Railway line in Buckinghamshire, England

The Aylesbury–Princes Risborough line is a rural branch line between Princes Risborough and Aylesbury in Buckinghamshire, England. The line is single track throughout with a maximum speed of 40 mph.

==History==

The line was built as a single track broad gauge branch of the Wycombe Railway in 1863. The branch became part of the Great Western Railway when the latter took over the Wycombe Railway in 1867. The GWR converted the line to standard gauge in 1870. The branch was incorporated into the newly formed Great Western and Great Central Joint Railway in 1906. Network SouthEast made the branch part of its Chiltern subdivision in the 1980s.

==Traffic==

Passenger services are now operated by Chiltern Railways.

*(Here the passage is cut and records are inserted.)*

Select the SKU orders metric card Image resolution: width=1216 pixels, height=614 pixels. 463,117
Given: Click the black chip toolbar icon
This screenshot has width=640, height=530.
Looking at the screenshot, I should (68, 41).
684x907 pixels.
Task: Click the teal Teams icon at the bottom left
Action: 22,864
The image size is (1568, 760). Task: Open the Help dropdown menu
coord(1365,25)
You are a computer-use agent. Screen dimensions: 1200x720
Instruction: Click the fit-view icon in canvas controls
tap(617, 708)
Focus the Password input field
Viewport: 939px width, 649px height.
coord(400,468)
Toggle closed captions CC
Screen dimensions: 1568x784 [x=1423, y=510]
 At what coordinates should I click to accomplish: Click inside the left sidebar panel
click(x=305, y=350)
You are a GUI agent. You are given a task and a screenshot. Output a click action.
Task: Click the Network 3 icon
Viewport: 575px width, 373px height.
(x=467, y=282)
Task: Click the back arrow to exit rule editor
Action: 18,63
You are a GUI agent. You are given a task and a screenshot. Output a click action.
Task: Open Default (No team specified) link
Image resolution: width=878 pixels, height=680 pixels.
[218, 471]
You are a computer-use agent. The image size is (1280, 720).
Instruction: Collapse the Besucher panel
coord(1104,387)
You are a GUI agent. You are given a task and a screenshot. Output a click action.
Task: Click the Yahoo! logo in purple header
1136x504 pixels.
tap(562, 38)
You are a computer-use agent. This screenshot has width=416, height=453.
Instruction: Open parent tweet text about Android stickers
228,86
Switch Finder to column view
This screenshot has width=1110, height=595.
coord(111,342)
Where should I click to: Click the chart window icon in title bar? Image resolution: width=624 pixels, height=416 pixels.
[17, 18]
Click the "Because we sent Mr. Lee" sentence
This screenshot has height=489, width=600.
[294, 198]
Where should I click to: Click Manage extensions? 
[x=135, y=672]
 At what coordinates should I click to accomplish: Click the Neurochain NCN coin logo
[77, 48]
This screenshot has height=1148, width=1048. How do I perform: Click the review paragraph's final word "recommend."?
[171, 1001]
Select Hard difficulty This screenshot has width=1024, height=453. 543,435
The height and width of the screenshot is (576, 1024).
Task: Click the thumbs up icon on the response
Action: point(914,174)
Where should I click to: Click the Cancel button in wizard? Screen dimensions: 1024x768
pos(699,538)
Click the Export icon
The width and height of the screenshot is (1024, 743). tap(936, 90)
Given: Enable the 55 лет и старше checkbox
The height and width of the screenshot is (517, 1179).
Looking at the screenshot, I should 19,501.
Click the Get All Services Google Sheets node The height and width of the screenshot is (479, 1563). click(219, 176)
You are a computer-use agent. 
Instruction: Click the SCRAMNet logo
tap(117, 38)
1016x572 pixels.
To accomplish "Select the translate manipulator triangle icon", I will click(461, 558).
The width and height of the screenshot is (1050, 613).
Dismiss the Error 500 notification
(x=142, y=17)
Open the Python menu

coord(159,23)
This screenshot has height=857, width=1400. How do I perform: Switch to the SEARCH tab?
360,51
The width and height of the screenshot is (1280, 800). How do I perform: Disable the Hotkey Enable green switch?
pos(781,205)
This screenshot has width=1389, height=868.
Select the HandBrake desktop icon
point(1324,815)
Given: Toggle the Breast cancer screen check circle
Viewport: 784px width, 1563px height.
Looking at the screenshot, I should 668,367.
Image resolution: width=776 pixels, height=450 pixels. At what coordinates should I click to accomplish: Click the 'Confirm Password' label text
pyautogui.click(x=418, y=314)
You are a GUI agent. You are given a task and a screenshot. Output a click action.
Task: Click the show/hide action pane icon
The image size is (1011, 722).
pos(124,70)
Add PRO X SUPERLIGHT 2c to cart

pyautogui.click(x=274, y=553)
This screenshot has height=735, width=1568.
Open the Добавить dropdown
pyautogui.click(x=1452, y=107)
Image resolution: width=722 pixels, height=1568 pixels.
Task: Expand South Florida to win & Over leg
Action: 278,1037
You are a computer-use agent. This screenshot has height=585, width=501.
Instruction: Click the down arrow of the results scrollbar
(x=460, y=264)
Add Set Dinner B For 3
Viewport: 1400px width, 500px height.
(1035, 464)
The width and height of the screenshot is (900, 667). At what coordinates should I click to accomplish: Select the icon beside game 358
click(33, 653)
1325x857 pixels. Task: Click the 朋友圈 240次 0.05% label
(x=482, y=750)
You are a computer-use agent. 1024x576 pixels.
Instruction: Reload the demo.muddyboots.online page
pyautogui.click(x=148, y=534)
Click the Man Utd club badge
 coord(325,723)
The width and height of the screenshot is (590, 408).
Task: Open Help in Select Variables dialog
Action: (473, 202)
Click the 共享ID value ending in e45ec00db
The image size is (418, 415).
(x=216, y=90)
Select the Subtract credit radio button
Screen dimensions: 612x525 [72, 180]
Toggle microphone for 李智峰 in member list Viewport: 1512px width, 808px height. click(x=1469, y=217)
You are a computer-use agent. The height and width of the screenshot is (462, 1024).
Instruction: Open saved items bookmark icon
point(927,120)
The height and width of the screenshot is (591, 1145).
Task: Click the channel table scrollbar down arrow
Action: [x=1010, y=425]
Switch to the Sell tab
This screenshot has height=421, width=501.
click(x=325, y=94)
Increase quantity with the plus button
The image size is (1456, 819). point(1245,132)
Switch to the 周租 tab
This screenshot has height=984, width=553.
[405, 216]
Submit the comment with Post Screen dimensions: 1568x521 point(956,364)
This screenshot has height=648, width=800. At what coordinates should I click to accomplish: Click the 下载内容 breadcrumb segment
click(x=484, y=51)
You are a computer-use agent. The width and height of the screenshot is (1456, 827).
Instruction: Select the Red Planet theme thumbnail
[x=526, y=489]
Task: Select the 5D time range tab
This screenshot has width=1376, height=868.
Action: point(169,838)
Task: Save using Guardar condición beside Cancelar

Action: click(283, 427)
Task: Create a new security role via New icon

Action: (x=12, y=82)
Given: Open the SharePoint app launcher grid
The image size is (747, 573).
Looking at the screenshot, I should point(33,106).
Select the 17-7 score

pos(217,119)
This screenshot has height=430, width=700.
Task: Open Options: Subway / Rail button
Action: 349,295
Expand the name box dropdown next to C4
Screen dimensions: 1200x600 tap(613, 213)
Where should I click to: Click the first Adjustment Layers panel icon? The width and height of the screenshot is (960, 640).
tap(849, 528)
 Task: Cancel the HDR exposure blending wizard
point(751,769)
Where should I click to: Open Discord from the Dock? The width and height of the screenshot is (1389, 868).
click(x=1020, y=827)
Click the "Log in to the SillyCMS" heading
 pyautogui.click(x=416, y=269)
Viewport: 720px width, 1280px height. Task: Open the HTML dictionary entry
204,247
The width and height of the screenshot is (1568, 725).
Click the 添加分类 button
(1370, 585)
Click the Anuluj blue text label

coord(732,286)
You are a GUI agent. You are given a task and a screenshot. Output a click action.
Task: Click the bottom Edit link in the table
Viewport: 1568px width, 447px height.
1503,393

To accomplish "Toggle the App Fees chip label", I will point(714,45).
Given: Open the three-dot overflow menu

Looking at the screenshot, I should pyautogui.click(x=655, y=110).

The line is regularly used by freight services operated by DB Cargo UK and Freightliner. The trains, referred to as "binliners", carry waste from London to a waste facility near the site of the former Great Central Railway station at Calvert. For this purpose, during Chiltern Railways' Evergreen 2 project the line was resignalled with two new signals at Little Kimble, one for each direction of travel. These allow two trains to travel in the same direction, thus allowing a passenger service to follow the freight train or vice versa.

==Services==
The current timetable, produced for December 2019, offers one passenger service per hour in each direction, with services outside the weekday morning and evening peaks operating directly between Aylesbury and London Marylebone. In peak periods a shuttle service operates between Aylesbury and Princes Risborough, with a change onto connecting services needed at Princes Risborough for onward travel towards London. Not all services stop at Little Kimble.